I think about this often at bedtime, right at that cusp of freedom that sleeping children provide. Before I can sit down with a book of my own, I often read both of them books way above their heads. In my daughter's case, it's now stories with fewer pictures, more new words and concepts that challenge my ability to explain without doing so recursively. A year later we have nearly worked our way through The Rattle Bag, and have moved on to selections from the Oxford Book of English Verse. I find I have a lot more patience for poetry now. Some of it is knowing my daughter is grasping for any meaning among the words, while I emphasize only their sounds. My son sits silently on my lap alongside his sister for picture books he cannot understand. This patience for lovely nonsense is, I think, a sort of skill, not unlike fearlessly sounding foolish in a foreign tongue. It is one way we learn.

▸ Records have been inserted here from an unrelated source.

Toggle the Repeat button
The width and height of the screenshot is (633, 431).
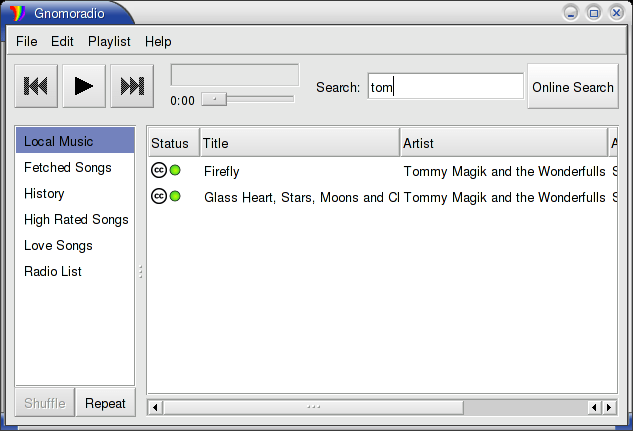(x=105, y=404)
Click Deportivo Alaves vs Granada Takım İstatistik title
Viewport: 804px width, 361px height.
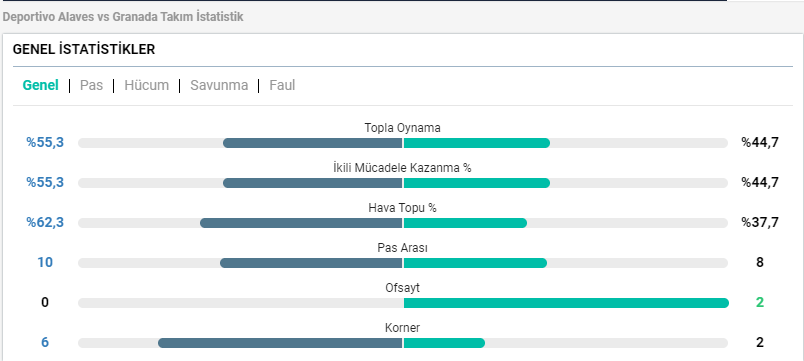123,17
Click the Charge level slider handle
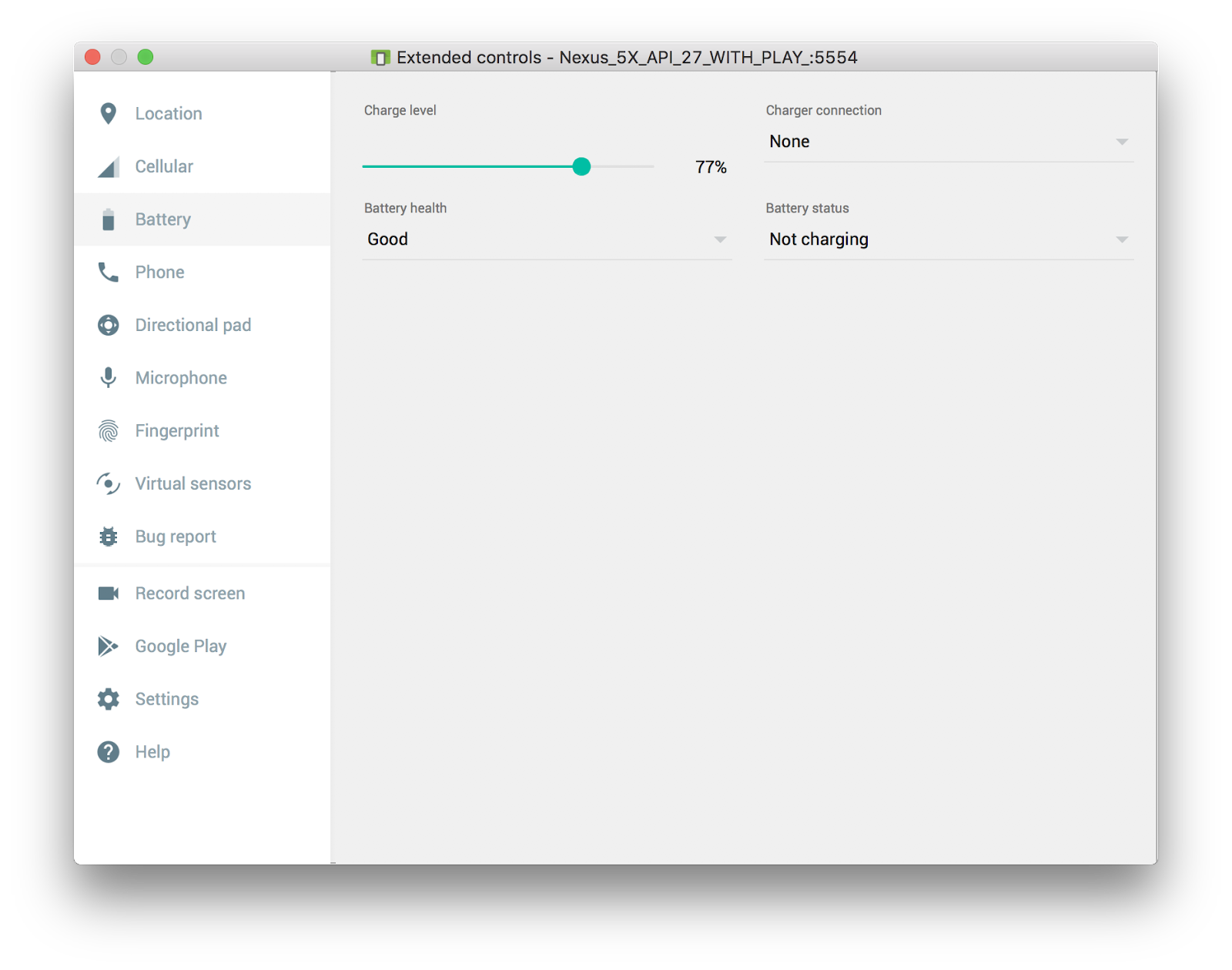Screen dimensions: 1232x970 point(581,167)
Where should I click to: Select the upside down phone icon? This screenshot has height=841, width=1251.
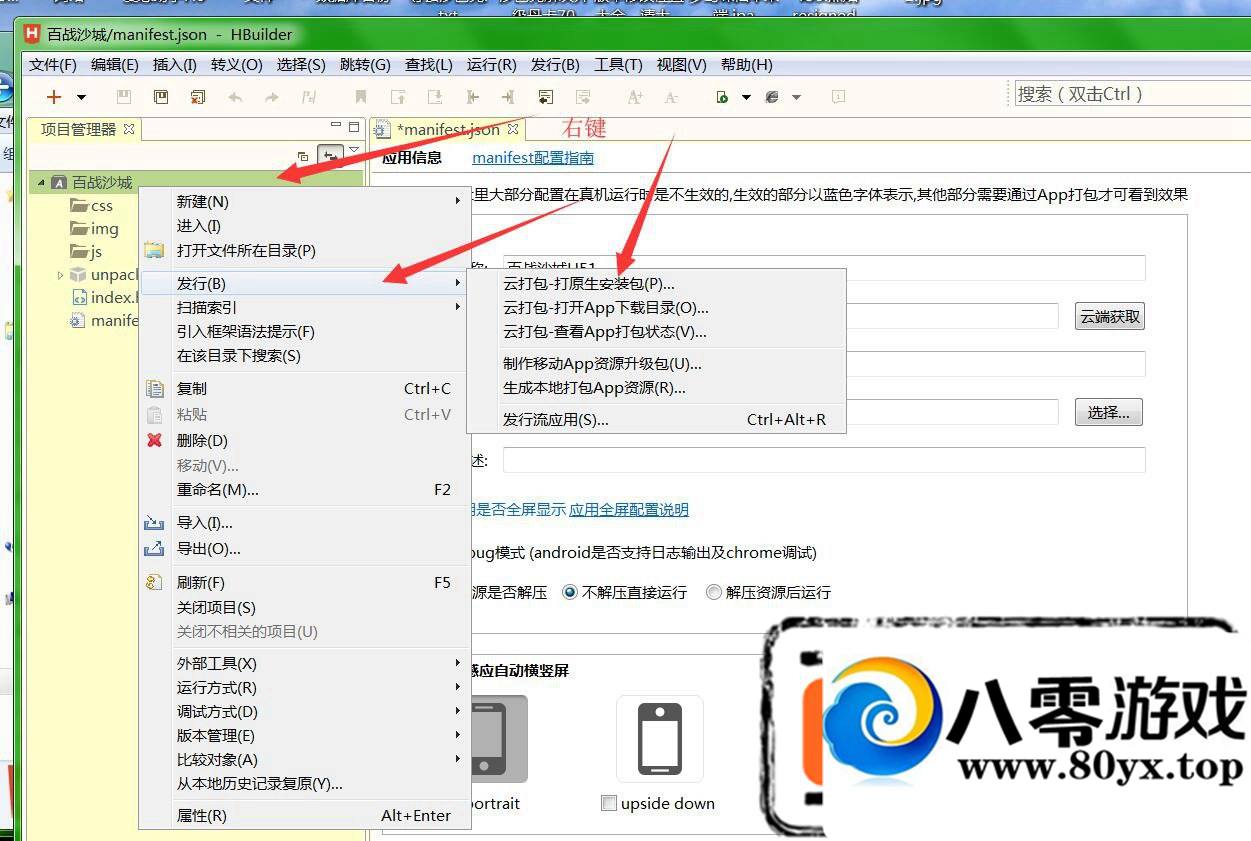click(x=659, y=739)
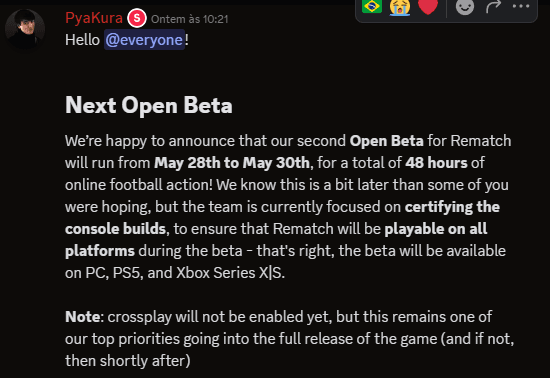This screenshot has height=378, width=550.
Task: Click the red S role badge
Action: (137, 18)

Sometimes I go back and read cringe-inducing things I wrote over a decade ago, occasionally encountering a particularly delicate line and wondering where it came from. Did that come from me? I wonder. The same dope who wore his pants at his knees and listened only to the Wu Tang Clan? Have you forgotten how powerful it feels to stand in awe of what hasn't yet been written, that limitless universe of language in front of you. Have you forgotten how fun it was to be bold and reckless with words? As one ages there are few things as annoying as precociousness. But sometimes knowing too much is a disadvantage.
* * * * *
We are riding in the car and talking about her beloved friend; her teacher describes them together as "like an old married couple." She tells him what to do; occasionally he kicks her in the shin. But mostly there is mutual devotion. He wakes up in the night and tells his mother he misses her. She chatters on and on about their friendship in the backseat: "I do not think he will ever lose his love for me," she says with such earnestness I cannot laugh.
Then: "You can lose your balance. . ." she says. "But you can never lose your love."
* * * * *
If only that were true, I think. But then again what do I know.